It's been awhile, but I'm pretty sure I've been guilty of the following:

"Get over here!"
"Nuh-uh. M'not done with you~."
"Are you awake~?" :-D (I feel for my ex. I'm quite the early bird...)

I'd like to add some appropriate movie quotes, for when I next become active. I'm thinking of adding, "Do it-do it do it!" From Star Trek 2009, "Oh, James" from the Bond movies, and "As you wi------sh!" from the Princess Bride.




I think there's some way to work the term "gravitational field" in too.

You should try to work in something about the coefficient of friction.

Having been deprived of a good oxygen supply for the last 20 minutes or so I usually don't say much.

Awesome topic Angie and some awesome replies.

I am more interested in the origin of yelling out god's name in bed. Who was the first and why? What was the partners reaction to it? Especially when enjoying sex can be quite naughty to some of the religious. I think it quite funny and have to wonder what the devoutly religious say during sex - if anything at all (lol).

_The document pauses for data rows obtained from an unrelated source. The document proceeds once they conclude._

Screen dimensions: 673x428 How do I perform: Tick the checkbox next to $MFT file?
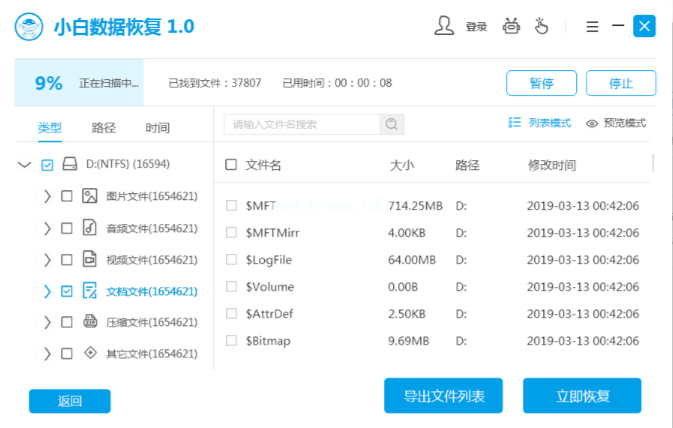coord(232,205)
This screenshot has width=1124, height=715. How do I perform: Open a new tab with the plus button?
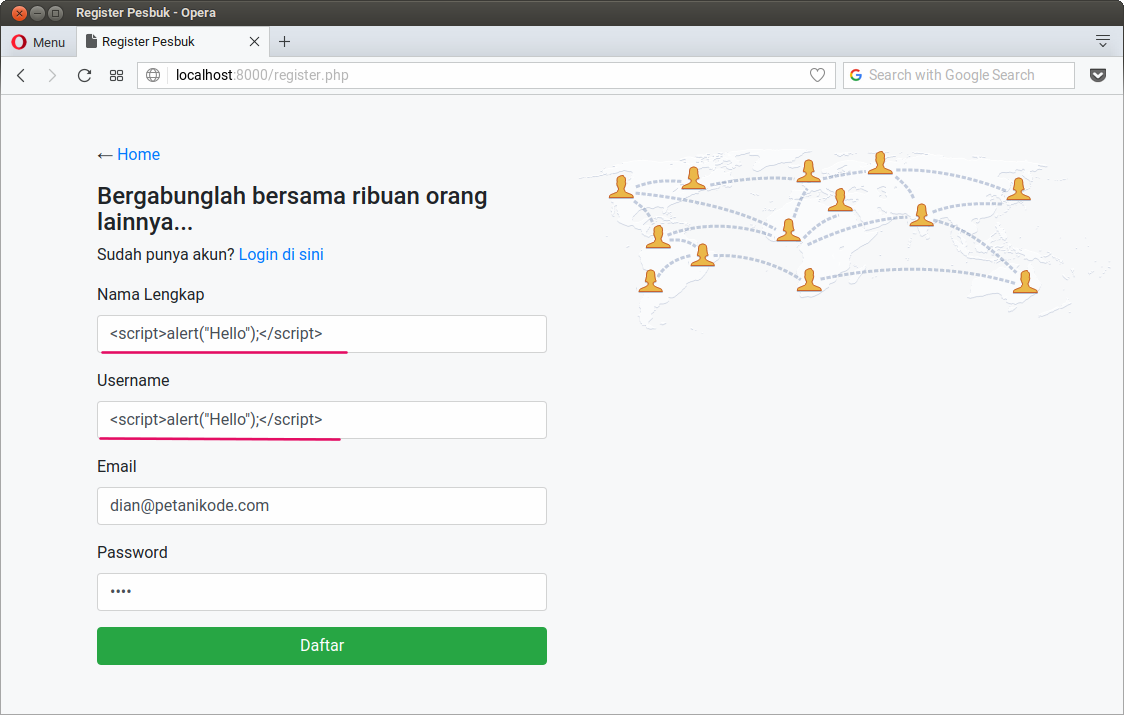284,41
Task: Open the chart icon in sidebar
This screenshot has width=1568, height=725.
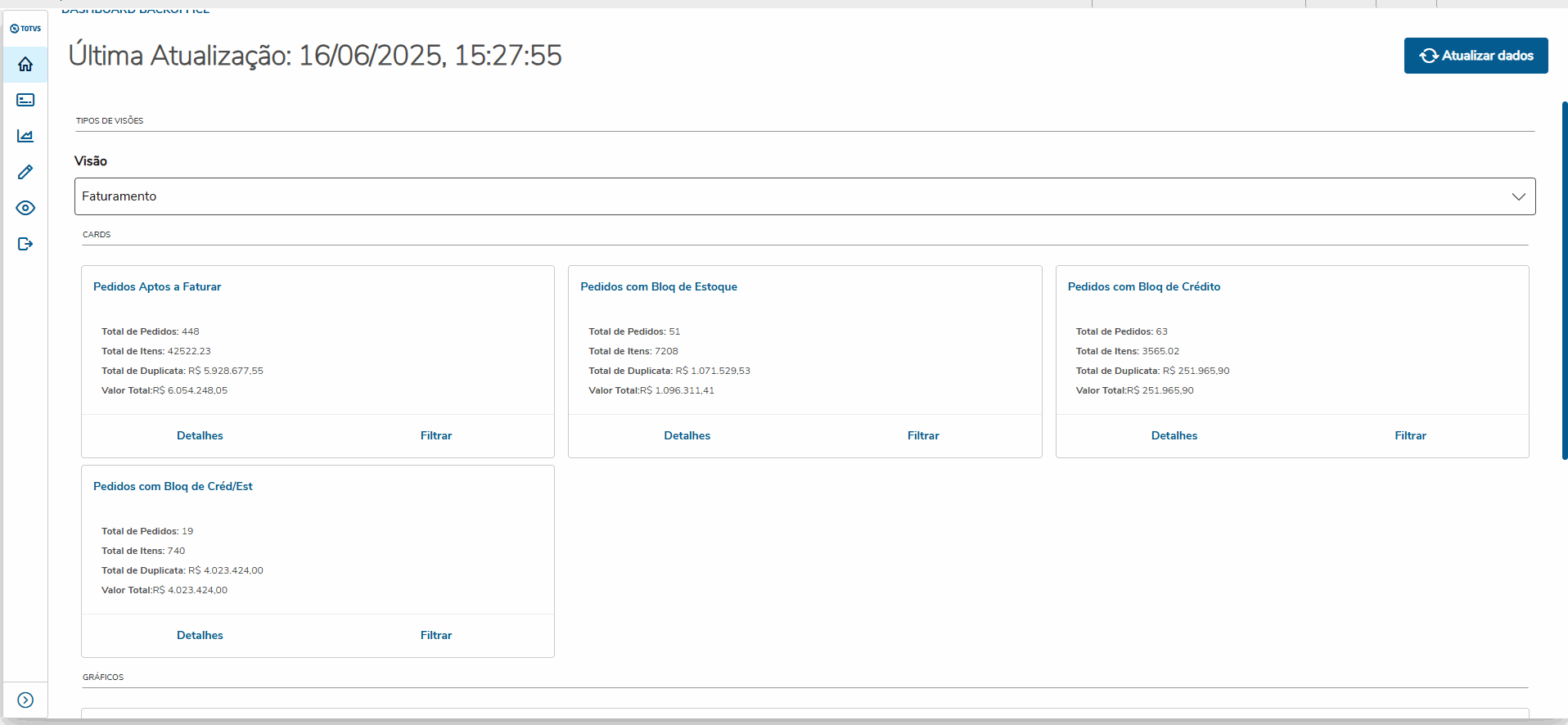Action: pos(25,136)
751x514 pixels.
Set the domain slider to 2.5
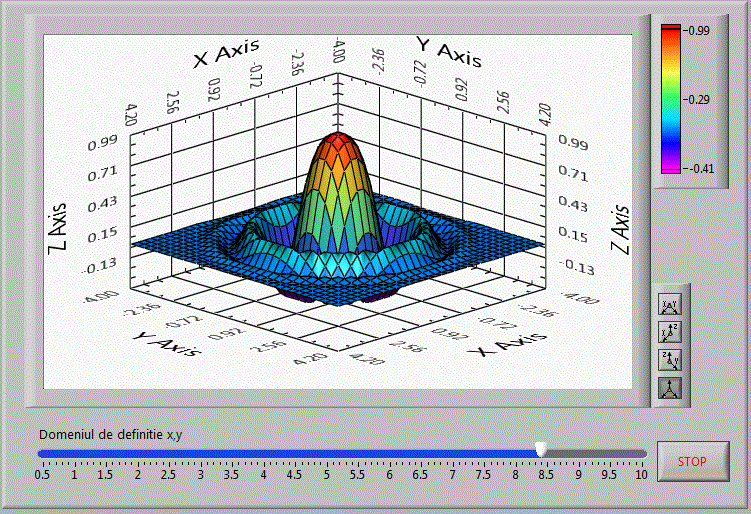169,454
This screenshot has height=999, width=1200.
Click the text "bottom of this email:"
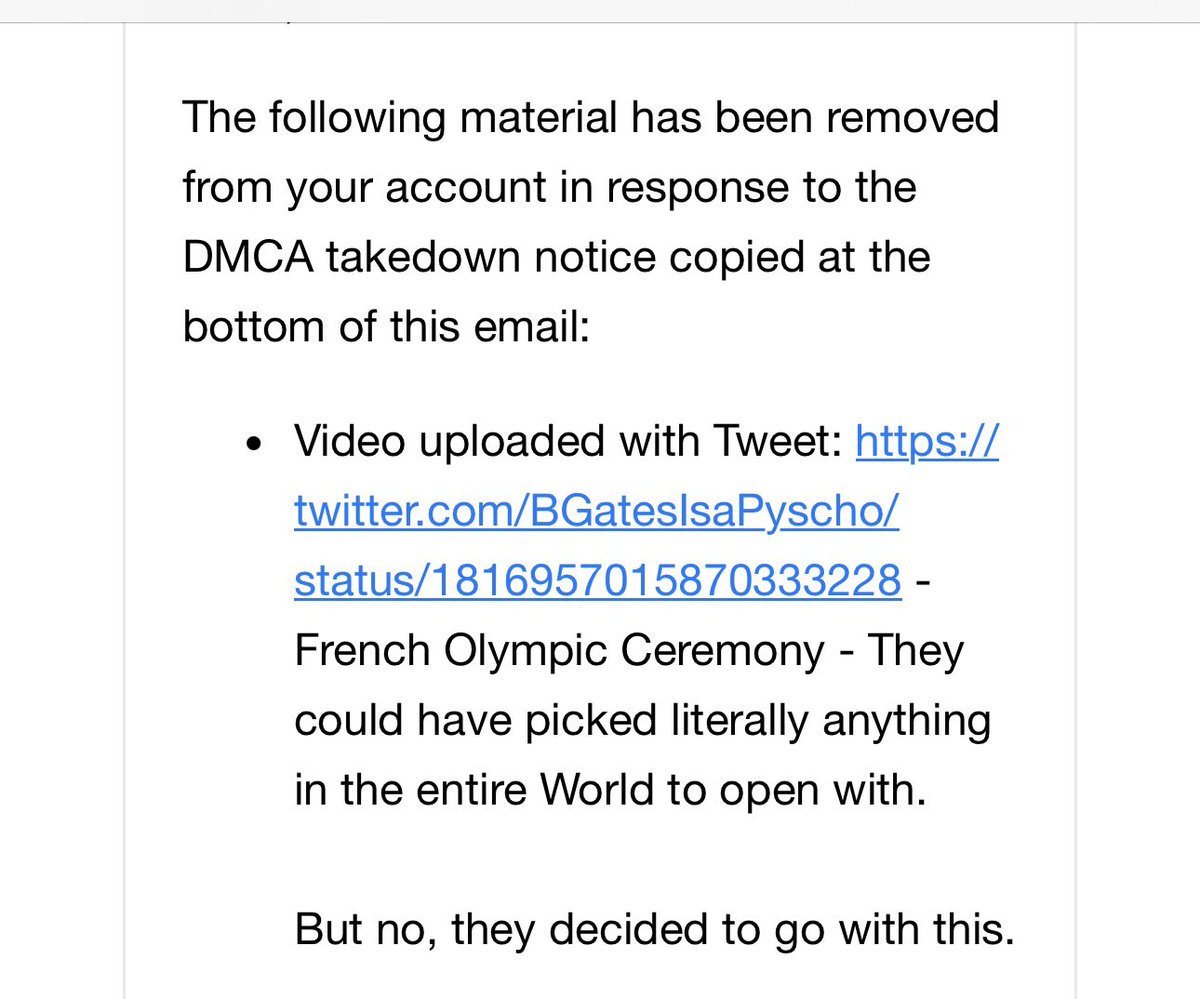point(387,328)
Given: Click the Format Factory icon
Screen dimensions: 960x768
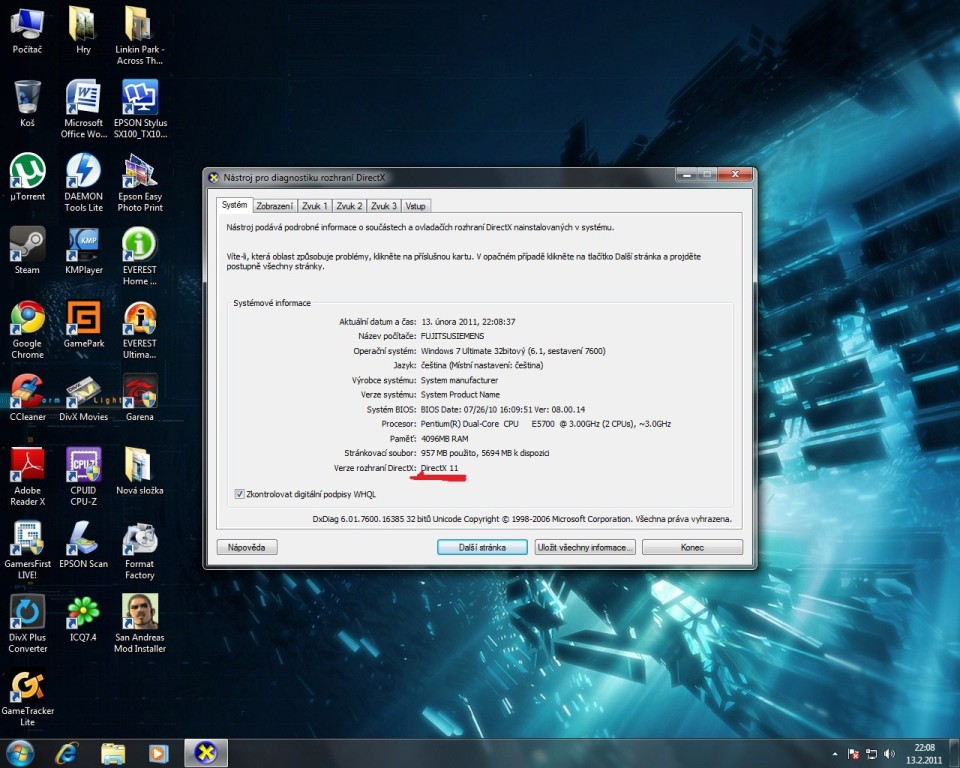Looking at the screenshot, I should click(x=139, y=539).
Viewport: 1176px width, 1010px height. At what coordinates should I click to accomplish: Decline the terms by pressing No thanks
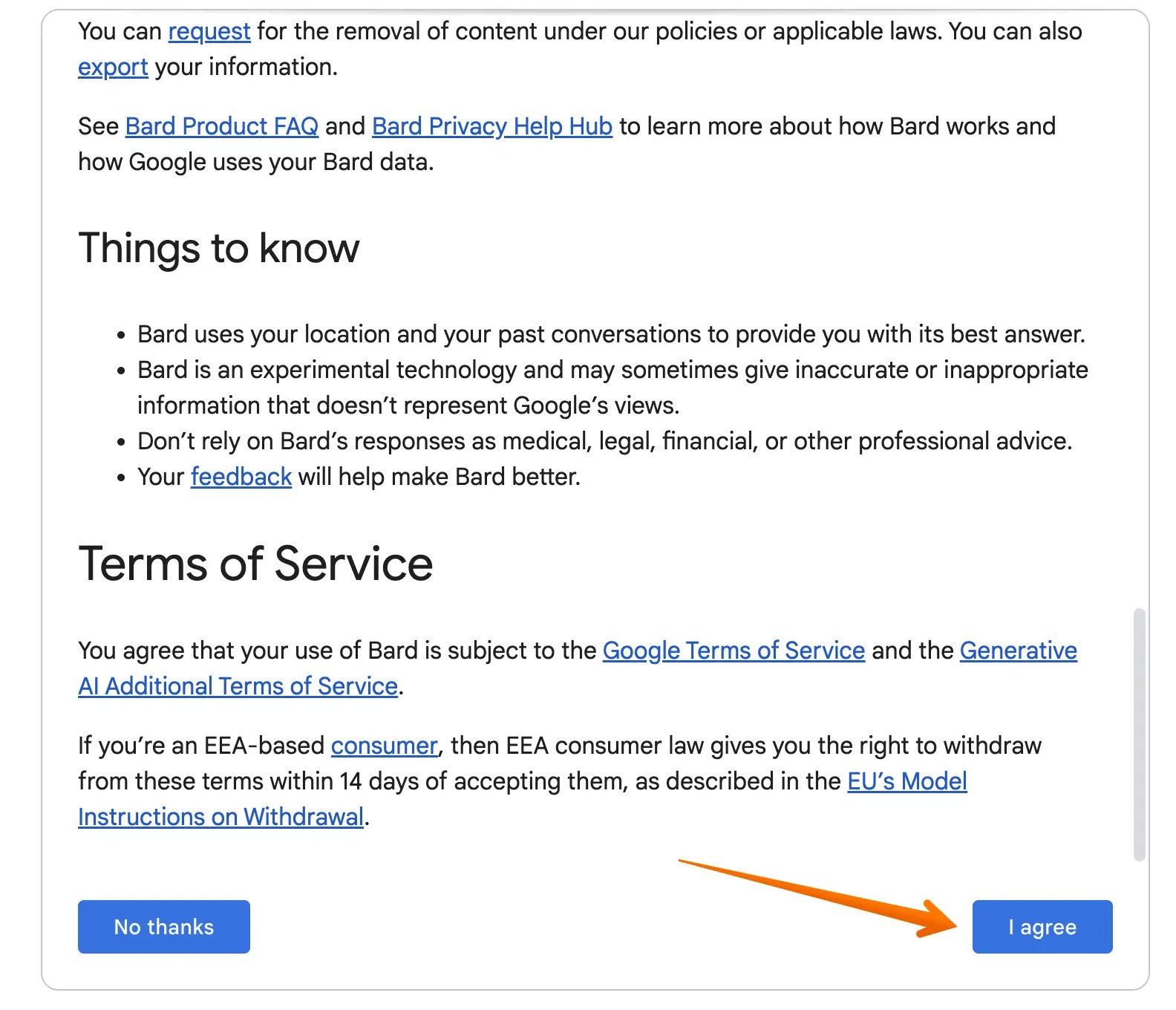(163, 926)
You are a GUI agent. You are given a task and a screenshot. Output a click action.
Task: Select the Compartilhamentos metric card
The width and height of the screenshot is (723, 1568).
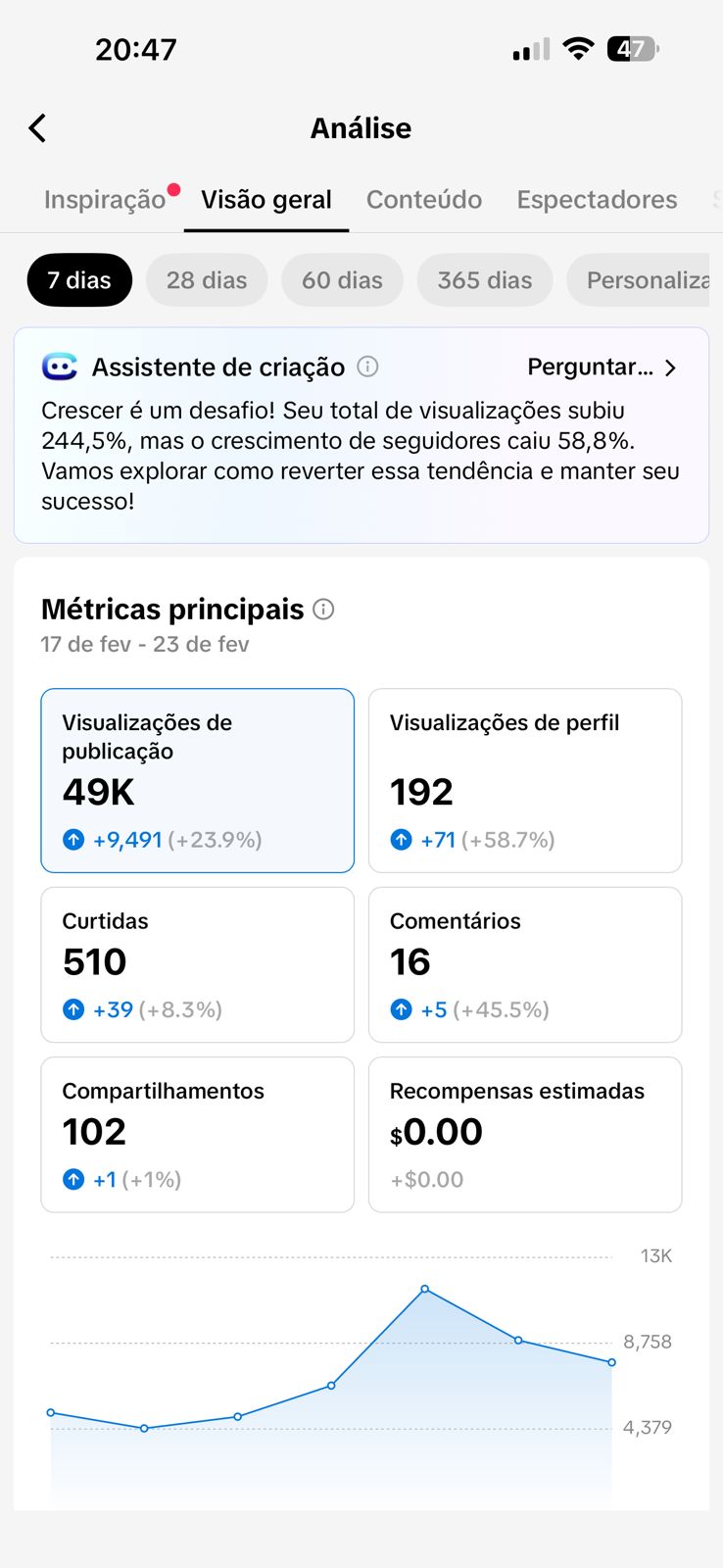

I know that I have certainly yelled out 'oh god' on occasion, but I also say 'jesus bloody christ' when I stub my toe, or 'oh my god' when something is incredulous, my favorite is 'holy shit balls' for just about anything but Aussie's are generally colorful in speech anyway. To me that are just words that express what you want at a certain time and seem to fit the occasion. I am a blasphemer and always will be no matter what the situation.

Oh god, hooray for blasphemy!

In an online discussion once, a theist told me: "that's blastfermy". I will never forget it. LOL.

My personal favorite is Jesus H. Christ riding a side car through Jerusalem when something annoying is happening.

Um, ah, whatever you want me to yell, Angie?

I never yelled anything in bed. I just made lustful grunting noises, regardless of what woman I was with. The same goes for most of the women in my life. My last girlfriend, at the moment of climax, used to whisper, "Yes, Daddy! Make me come, Daddy!"